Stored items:
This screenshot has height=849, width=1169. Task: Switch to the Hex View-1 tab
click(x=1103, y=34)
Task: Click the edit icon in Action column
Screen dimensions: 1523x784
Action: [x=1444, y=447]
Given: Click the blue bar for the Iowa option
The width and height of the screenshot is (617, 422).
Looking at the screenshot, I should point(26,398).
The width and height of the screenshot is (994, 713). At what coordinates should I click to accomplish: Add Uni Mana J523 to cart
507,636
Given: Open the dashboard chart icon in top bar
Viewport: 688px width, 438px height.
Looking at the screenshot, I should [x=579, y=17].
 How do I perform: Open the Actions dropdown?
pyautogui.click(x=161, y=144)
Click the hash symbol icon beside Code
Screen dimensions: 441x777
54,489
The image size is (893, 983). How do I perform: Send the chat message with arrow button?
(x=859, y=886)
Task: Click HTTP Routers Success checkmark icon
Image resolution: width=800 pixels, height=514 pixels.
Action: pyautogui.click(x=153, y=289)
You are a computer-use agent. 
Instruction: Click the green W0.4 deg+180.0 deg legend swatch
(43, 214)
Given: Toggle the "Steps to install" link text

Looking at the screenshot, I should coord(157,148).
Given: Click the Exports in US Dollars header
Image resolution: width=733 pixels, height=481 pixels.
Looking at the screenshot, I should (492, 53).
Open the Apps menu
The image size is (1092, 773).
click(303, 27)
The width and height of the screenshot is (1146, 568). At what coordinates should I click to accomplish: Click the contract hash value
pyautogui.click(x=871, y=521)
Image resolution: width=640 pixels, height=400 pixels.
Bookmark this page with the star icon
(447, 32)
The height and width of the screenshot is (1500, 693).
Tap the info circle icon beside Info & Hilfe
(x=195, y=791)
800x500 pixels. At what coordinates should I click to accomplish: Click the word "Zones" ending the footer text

About this task:
A complete, exact transcription of the data above is required.

Task result:
This screenshot has height=849, width=1169. Task: Switch to the Hex View-1 tab
click(x=1103, y=34)
Task: Click the edit icon in Action column
Screen dimensions: 1523x784
Action: [x=1444, y=447]
Given: Click the blue bar for the Iowa option
The width and height of the screenshot is (617, 422).
Looking at the screenshot, I should point(26,398).
The width and height of the screenshot is (994, 713). At what coordinates should I click to accomplish: Add Uni Mana J523 to cart
507,636
Given: Open the dashboard chart icon in top bar
Viewport: 688px width, 438px height.
Looking at the screenshot, I should [x=579, y=17].
 How do I perform: Open the Actions dropdown?
pyautogui.click(x=161, y=144)
Click the hash symbol icon beside Code
Screen dimensions: 441x777
54,489
The image size is (893, 983). How do I perform: Send the chat message with arrow button?
(x=859, y=886)
Task: Click HTTP Routers Success checkmark icon
Image resolution: width=800 pixels, height=514 pixels.
Action: pyautogui.click(x=153, y=289)
You are a computer-use agent. 
Instruction: Click the green W0.4 deg+180.0 deg legend swatch
(43, 214)
Given: Toggle the "Steps to install" link text

Looking at the screenshot, I should coord(157,148).
Given: Click the Exports in US Dollars header
Image resolution: width=733 pixels, height=481 pixels.
Looking at the screenshot, I should (492, 53).
Open the Apps menu
The image size is (1092, 773).
click(303, 27)
The width and height of the screenshot is (1146, 568). At what coordinates should I click to accomplish: Click the contract hash value
pyautogui.click(x=871, y=521)
Image resolution: width=640 pixels, height=400 pixels.
Bookmark this page with the star icon
(447, 32)
The height and width of the screenshot is (1500, 693).
Tap the info circle icon beside Info & Hilfe
(x=195, y=791)
800x500 pixels. At what coordinates should I click to accomplish: Click the word "Zones" ending the footer text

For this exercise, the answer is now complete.